● To do: The expected result is an exact copy of the lines from the one holding "sapesse quanto sei" to the last line of the material, with pictures removed and nothing added.

....................

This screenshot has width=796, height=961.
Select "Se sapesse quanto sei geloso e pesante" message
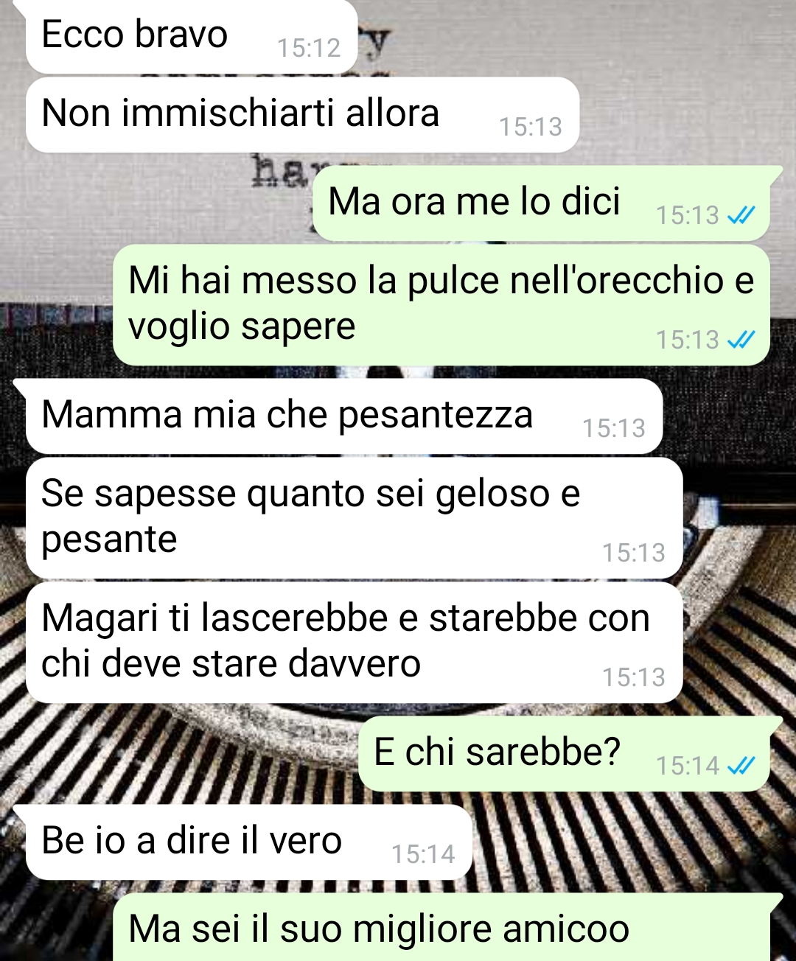[x=355, y=518]
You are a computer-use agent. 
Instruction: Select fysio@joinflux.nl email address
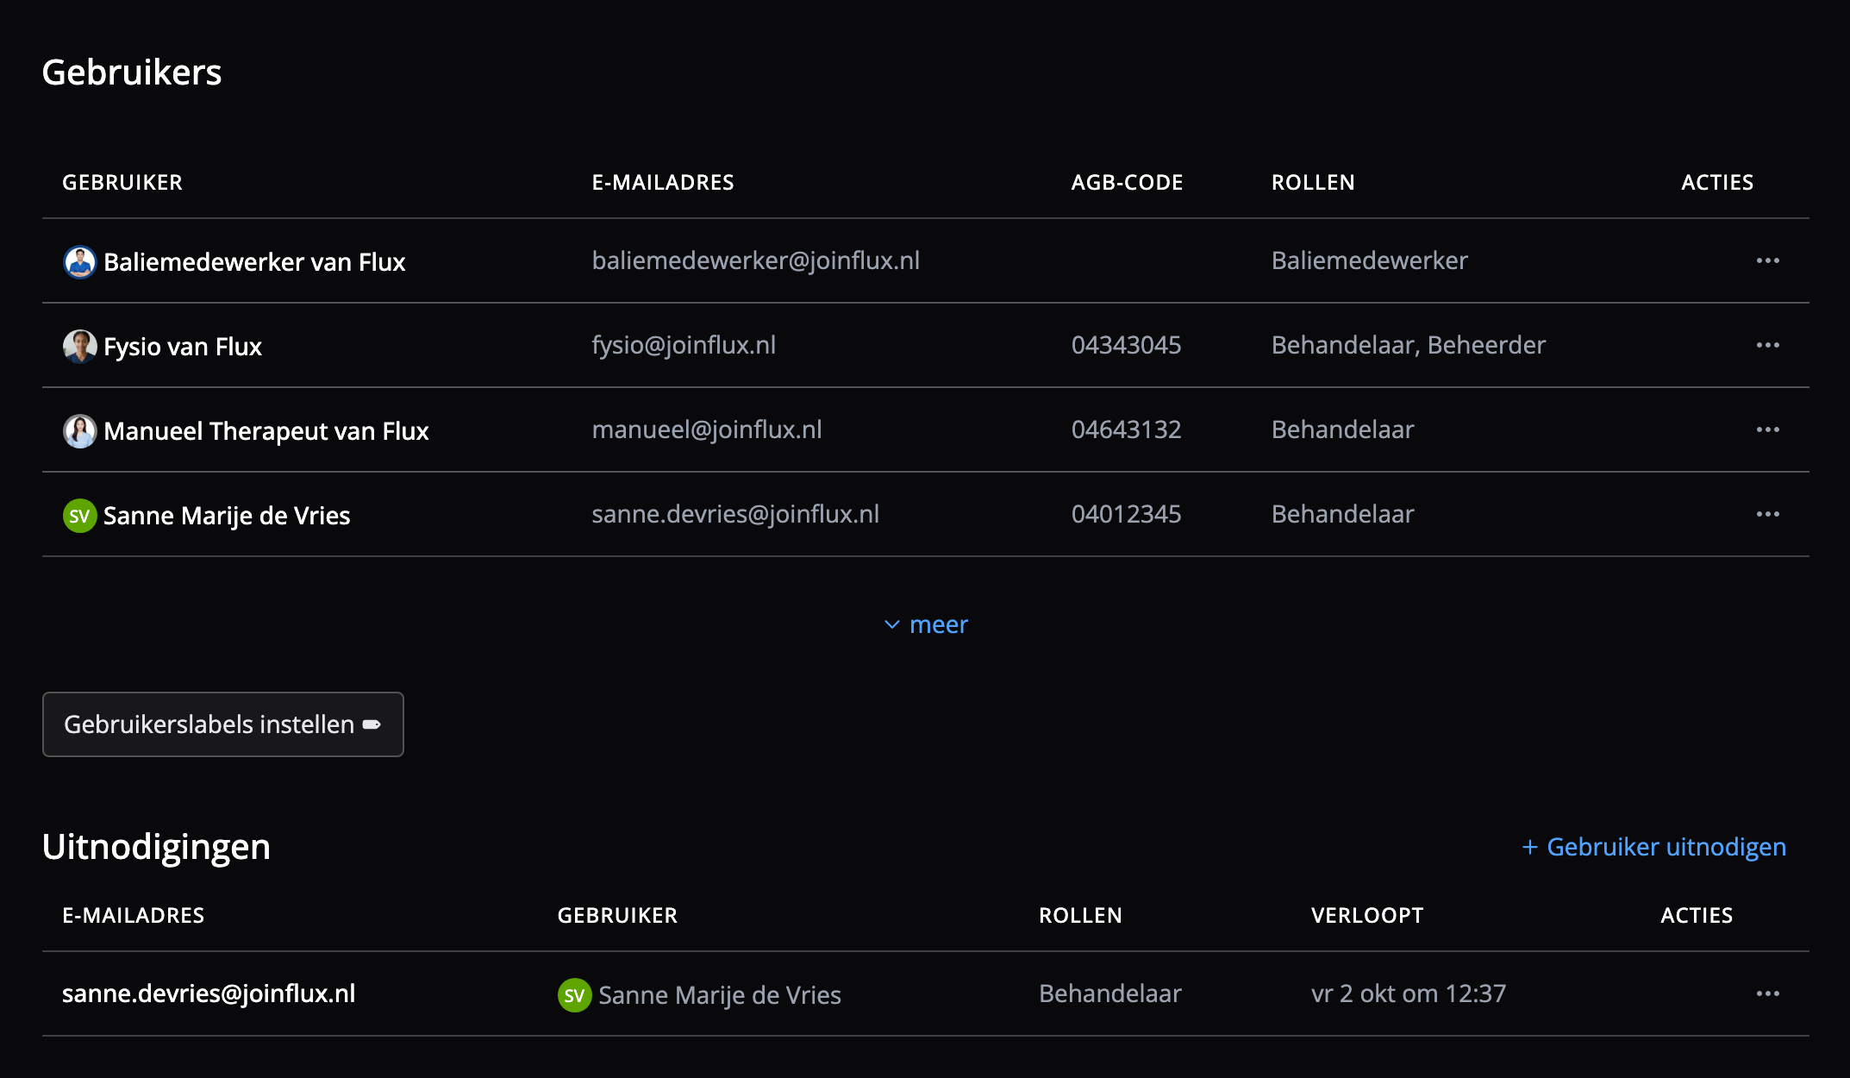(684, 345)
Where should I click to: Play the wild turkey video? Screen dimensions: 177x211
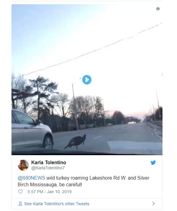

....................

● Result below:
Select "Se sapesse quanto sei geloso e pesante" message
[x=355, y=518]
You are a computer-use agent. 
Instruction: Select fysio@joinflux.nl email address
(684, 345)
Where should I click to: Play the wild turkey video? Screen dimensions: 177x211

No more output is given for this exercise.